The Federal Plus Loans are not based on financial need. Parents of dependent undergraduate students who are enrolled at least half time may take out the loan. The loan allows a parent to borrow the total cost of undergraduate education in order to supplement the student’s financial aid package and is paid back by the parent. Federal Plus Loans have a fixed interest rate of 8.5 percent and are subject to passing federal guidelines for credit worthiness. Repayment of the loan generally begins 60 days after the funds have been completely disbursed. The parent has up to 10 years to pay off the loan. Interest accrues immediately on the loan and payments will include both interest and principle. Parents are charged a 4 percent fee to take out the loan, which is made up of a 3 percent origination fee and a 1 percent federal default fee.

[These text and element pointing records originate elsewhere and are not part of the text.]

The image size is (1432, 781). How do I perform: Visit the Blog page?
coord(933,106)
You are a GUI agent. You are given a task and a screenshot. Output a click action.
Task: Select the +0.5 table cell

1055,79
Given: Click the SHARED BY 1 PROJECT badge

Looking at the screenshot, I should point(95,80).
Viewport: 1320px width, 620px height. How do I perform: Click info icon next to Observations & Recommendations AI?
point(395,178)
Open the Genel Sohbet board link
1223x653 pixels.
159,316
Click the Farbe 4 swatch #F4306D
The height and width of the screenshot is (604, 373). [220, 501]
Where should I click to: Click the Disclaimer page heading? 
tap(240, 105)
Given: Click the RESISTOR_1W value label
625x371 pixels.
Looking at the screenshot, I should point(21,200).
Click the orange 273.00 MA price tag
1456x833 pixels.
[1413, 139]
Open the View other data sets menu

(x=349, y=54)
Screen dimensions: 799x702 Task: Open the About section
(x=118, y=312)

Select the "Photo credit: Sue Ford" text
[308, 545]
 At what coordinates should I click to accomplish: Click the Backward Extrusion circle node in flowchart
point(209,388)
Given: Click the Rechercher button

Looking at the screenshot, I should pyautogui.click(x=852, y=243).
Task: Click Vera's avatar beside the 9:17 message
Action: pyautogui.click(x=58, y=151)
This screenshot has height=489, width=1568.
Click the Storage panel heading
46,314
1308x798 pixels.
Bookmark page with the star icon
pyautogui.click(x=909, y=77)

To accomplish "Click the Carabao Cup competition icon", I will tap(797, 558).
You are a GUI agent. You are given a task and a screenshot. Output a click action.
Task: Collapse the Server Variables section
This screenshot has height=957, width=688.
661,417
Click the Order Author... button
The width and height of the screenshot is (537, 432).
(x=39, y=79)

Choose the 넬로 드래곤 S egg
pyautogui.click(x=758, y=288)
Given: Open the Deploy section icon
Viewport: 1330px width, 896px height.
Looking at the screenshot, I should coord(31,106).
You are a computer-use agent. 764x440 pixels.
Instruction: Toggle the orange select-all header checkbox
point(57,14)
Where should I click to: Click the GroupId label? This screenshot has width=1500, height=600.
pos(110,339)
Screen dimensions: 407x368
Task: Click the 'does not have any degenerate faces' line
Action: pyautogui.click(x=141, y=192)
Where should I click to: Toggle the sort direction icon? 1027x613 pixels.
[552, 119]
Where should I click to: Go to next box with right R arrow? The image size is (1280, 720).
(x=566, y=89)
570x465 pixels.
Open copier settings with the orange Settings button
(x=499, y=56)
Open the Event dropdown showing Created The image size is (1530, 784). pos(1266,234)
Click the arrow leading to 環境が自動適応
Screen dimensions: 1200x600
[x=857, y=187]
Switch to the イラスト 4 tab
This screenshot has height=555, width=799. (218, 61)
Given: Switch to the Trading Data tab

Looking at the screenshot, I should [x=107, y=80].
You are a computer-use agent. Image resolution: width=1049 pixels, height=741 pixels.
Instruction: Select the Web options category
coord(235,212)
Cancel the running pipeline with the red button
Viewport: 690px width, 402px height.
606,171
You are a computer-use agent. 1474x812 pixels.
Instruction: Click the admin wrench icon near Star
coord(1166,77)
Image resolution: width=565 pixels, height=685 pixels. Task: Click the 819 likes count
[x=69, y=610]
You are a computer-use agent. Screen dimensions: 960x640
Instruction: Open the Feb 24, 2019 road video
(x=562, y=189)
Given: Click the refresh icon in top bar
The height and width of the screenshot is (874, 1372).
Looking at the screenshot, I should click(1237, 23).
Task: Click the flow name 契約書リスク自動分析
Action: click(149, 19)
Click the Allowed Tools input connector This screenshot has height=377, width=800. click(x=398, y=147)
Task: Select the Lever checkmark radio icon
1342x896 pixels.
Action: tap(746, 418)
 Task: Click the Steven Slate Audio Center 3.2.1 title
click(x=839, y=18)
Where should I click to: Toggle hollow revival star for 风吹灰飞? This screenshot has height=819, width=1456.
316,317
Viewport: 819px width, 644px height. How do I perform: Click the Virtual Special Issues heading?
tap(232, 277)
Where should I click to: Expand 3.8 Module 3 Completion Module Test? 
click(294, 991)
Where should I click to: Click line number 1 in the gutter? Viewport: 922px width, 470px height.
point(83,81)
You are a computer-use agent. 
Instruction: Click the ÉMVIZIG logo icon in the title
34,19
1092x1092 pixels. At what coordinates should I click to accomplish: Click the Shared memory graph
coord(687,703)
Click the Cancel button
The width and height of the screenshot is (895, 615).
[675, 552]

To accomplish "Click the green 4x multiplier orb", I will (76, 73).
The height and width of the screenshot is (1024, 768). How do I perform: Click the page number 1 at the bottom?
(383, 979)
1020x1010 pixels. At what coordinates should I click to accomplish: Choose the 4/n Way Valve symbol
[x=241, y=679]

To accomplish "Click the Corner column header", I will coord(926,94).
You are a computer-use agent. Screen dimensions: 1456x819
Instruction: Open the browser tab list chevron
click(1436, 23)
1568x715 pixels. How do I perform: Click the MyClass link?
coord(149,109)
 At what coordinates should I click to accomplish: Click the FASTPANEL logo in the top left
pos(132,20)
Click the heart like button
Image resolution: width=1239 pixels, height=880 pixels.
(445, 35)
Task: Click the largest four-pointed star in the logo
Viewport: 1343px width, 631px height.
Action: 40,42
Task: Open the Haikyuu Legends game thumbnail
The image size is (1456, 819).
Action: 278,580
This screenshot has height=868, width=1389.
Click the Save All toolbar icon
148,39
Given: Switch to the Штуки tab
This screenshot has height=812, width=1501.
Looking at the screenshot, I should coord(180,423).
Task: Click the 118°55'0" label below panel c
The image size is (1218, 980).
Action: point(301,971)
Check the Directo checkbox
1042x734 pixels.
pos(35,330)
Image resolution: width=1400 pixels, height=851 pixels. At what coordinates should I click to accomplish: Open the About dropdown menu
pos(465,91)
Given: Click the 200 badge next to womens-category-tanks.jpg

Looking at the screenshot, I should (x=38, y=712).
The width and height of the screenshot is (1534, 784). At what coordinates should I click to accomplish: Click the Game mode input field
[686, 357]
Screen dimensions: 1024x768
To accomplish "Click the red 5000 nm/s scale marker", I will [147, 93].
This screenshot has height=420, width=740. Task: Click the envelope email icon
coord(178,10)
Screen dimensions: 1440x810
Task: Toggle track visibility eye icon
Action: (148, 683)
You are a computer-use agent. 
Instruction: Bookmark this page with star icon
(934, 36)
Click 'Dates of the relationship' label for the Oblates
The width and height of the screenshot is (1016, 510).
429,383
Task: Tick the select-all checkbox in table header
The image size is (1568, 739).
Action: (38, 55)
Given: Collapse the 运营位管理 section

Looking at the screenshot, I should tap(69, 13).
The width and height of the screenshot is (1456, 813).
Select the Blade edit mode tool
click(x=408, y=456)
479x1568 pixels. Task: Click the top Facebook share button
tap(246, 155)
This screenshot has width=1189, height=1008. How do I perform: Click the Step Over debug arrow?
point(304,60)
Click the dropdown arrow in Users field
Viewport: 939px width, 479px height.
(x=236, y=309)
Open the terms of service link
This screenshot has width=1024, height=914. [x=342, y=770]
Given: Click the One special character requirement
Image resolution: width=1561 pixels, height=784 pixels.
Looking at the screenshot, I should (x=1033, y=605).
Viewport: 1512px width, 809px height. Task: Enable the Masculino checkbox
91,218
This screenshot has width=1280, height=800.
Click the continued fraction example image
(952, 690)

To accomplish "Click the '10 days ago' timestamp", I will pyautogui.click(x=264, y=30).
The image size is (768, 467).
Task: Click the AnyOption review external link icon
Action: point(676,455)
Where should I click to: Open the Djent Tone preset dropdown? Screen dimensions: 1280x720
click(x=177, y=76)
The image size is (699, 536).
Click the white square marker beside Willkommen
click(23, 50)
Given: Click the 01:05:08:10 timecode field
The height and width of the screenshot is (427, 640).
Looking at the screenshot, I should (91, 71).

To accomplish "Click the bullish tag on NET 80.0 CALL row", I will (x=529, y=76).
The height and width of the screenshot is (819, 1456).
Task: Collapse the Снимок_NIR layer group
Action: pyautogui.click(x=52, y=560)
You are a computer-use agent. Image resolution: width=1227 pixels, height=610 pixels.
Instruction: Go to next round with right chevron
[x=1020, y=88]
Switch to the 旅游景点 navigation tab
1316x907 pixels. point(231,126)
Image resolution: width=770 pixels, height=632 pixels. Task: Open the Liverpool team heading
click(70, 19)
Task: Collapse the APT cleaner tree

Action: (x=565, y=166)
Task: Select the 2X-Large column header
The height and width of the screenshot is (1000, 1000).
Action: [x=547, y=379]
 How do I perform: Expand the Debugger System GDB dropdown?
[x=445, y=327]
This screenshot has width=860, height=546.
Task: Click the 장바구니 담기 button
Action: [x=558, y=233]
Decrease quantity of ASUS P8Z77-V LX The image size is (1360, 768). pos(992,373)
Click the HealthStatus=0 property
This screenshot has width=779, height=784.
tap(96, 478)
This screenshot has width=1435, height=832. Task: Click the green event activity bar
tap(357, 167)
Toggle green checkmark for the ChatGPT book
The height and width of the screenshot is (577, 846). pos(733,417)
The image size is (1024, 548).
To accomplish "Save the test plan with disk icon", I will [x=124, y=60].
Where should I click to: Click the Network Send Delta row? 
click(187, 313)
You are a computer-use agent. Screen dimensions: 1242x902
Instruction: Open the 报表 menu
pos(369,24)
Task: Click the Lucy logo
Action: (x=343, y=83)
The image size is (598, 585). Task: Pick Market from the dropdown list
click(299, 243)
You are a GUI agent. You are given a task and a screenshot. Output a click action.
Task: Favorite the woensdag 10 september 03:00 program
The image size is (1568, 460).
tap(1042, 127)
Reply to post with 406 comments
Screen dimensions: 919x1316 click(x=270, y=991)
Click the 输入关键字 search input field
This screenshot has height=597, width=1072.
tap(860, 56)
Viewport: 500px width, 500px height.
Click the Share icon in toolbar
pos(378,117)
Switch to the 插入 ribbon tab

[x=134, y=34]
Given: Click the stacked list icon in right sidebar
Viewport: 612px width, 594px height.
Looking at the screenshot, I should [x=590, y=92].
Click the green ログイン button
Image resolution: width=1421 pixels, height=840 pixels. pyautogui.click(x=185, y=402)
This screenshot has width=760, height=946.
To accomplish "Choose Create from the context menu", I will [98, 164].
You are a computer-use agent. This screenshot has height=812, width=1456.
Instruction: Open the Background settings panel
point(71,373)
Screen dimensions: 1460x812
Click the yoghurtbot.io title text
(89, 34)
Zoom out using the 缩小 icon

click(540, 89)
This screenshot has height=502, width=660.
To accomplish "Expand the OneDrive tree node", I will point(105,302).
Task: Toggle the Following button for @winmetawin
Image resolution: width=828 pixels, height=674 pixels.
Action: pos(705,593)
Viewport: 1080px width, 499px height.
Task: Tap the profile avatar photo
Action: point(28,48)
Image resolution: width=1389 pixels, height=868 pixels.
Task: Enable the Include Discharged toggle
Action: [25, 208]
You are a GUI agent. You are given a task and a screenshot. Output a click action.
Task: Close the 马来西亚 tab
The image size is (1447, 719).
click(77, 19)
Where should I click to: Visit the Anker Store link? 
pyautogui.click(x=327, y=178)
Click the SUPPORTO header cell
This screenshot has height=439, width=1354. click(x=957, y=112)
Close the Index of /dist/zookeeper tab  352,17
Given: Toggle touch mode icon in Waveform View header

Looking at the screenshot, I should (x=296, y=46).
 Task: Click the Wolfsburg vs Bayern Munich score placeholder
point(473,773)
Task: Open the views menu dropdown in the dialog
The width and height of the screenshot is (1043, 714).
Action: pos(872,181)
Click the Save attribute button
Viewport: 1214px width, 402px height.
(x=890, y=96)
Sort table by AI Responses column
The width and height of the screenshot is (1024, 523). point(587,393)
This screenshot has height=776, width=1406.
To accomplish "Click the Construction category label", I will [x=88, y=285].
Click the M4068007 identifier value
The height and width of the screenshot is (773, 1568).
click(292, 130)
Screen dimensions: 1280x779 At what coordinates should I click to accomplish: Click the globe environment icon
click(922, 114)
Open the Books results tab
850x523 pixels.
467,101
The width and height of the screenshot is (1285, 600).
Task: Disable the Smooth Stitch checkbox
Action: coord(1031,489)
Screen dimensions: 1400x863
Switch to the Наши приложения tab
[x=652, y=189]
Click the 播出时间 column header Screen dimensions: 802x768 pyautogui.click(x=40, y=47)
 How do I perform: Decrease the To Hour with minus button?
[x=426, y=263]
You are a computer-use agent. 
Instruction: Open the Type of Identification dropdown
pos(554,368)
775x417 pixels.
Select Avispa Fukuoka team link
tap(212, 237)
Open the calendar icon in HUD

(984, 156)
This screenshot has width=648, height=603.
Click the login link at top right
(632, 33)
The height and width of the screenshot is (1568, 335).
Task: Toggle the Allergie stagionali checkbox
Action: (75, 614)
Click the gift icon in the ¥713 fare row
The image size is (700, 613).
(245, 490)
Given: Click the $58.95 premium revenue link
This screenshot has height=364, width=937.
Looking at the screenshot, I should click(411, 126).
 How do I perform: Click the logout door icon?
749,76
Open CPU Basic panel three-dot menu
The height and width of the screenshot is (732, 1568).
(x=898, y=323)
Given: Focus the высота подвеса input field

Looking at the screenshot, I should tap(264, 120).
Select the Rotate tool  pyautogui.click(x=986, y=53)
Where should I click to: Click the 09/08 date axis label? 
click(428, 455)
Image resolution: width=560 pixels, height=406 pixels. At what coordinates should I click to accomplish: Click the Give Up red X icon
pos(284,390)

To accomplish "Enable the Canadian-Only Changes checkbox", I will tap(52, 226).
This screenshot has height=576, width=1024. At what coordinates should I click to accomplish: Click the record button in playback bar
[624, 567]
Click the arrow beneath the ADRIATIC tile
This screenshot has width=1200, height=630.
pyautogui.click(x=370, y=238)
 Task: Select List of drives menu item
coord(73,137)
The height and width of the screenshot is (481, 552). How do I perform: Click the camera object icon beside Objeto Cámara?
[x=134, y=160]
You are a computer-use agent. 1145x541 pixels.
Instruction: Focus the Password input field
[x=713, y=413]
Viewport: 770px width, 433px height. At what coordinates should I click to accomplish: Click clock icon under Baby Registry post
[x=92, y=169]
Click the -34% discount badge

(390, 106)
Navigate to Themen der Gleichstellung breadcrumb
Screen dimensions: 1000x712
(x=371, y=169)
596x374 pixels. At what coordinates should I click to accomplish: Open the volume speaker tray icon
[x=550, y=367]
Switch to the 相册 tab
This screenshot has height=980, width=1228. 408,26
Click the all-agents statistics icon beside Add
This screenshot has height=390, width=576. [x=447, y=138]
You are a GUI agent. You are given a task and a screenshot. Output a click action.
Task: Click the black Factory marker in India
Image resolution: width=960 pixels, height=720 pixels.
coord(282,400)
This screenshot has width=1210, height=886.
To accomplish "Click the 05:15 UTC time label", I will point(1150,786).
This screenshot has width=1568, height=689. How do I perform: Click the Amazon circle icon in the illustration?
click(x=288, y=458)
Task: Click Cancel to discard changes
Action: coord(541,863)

All federal student loans require that the students fill out a FAFSA

(Free Application for Federal Student Aid) application.  The FAFSA

is a free form from the federal government that is used to collect a student’s personal and financial data. For information about FAFSA and Federal Financial Aid, visit https://www.fafsa.ed.gov/. 

 

PRIVATE STUDENT LOANS

 

Private loans are another source of funds to pay for college.  Private lenders like commercial banks typically offer these loans.  These loans are generally used when government based and/or parent loans do not provide enough aid to cover the cost of college.  Standard features on such loans include flexible repayment options and greater loan limits.  Unlike federal loans, private loans do not require students to fill out a FAFSA application.  These loans generally have higher fees and interest rates and do not offer opportunities for cancellation or loan forgiveness that are available on many federal loan programs.

When the need to take out a private student loan becomes a necessary,

compare agreements offered by lenders and see which ones would be most appropriate for you.  Ask about the interest rate, the flexible repayment options and the application fees.

 

Taking out loans for your college education is a worthy justification for debt; however, it is a serious long-term financial commitment.  It is important that you understand the various loans options that are available so you can choose the ones that are best suited for you. 

Remember loans must be paid back on a timely basis.  When you stay on top of your student loan, you will avoid paying late fees, extra interest costs and protects your credit rating.

 

Vicki Kasomenakis, CPA, CFP is an assistant professor in the Business Department at Queensborough Community College.